Y ante quienes le advertían sobre las "posiciones ideológicas" que, desde los supuestos de un marxismo banalizado, diferencian a un escritor revolucionario de aquel que no lo es, Trotsky preguntaba si acaso el proceso de transformación estructural de la sociedad "¿no actúa de modo indivisible e independiente de la voluntad subjetiva?", agregando que, "en última instancia este espíritu (de época) se refleja en todos; tanto en quienes lo aceptan y encarnan como en aquellos que luchan desesperadamente contra él".
Para el autor de Literatura y Revolución no había dudas que el arte obedece siempre a sus propias leyes y refleja, necesariamente, tanto las condiciones materiales como los deseos de cada generación.

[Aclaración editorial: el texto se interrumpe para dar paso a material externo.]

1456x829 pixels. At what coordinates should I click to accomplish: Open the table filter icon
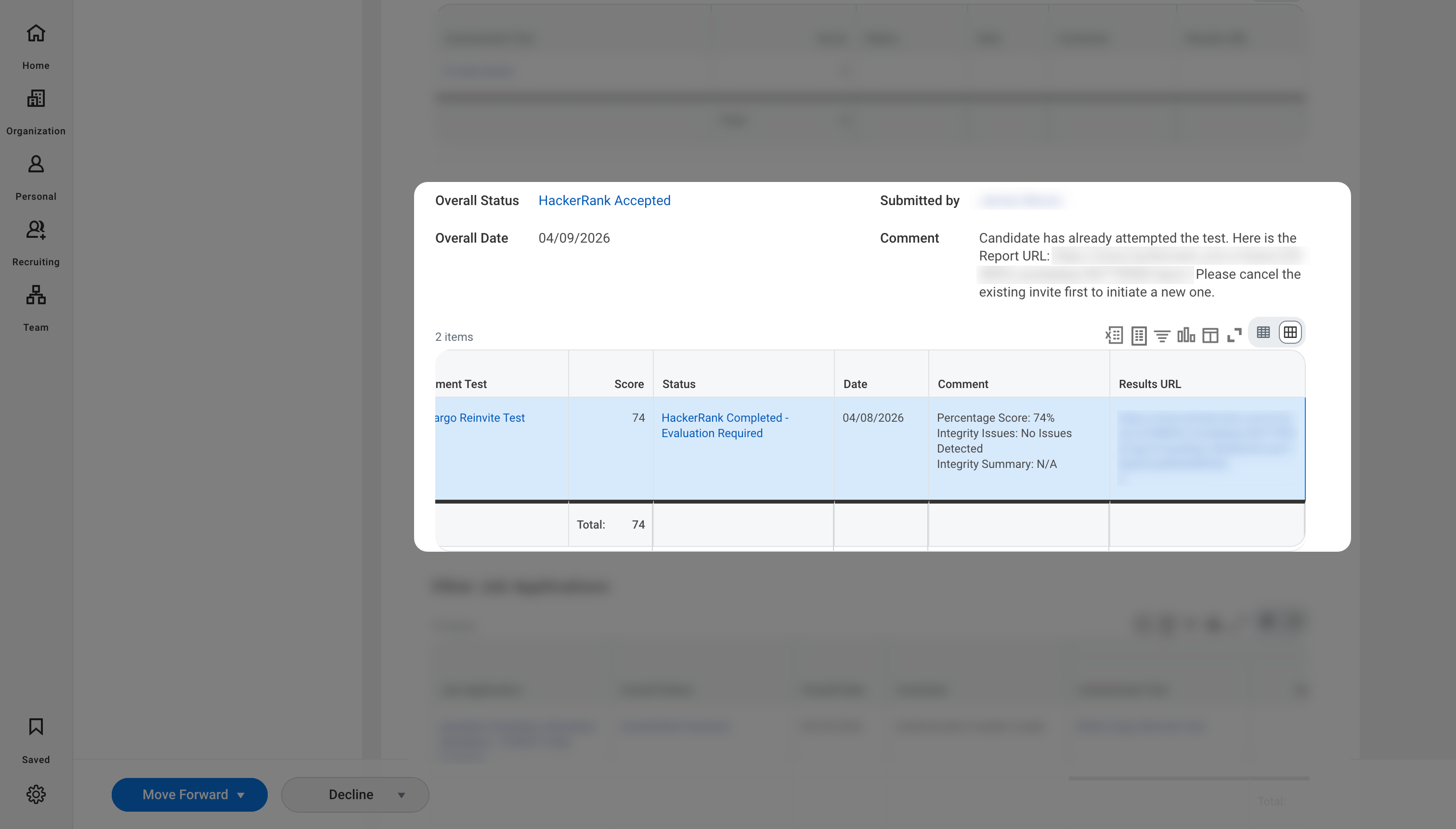pos(1162,336)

Por ello, sostenía que "la única poesía que le sirve a la revolución es aquella que permanece fiel a sí misma".
No lo entendió así, en cambio, la casta partidaria que terminó encaramándose en el poder tras la muerte de Lenin. "Las necesidades inexorables provenientes de su dominio exclusivo del poder –escribió el historiador argentino Jorge Abelardo Ramos, en relación a este período– llevaron a sus jerarcas al control policíaco de todas las manifestaciones culturales de la sociedad soviética. No escaparon a esta monstruosa censura ni las disciplinas científicas, ni las humanidades, ni por supuesto, las artes y las letras".

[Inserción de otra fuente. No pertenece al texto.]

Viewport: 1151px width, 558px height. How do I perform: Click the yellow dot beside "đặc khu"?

En los años del Estado stalinista, en síntesis, la independencia de la creación artística y literaria demostró ser incompatible con el poder de la burocracia. Trotsky lo había advertido mucho antes. Y a pesar de la distancia en el tiempo, está claro que aún no tenemos suficientemente aprendida esta lección de la historia. Entre tantas otras, por cierto.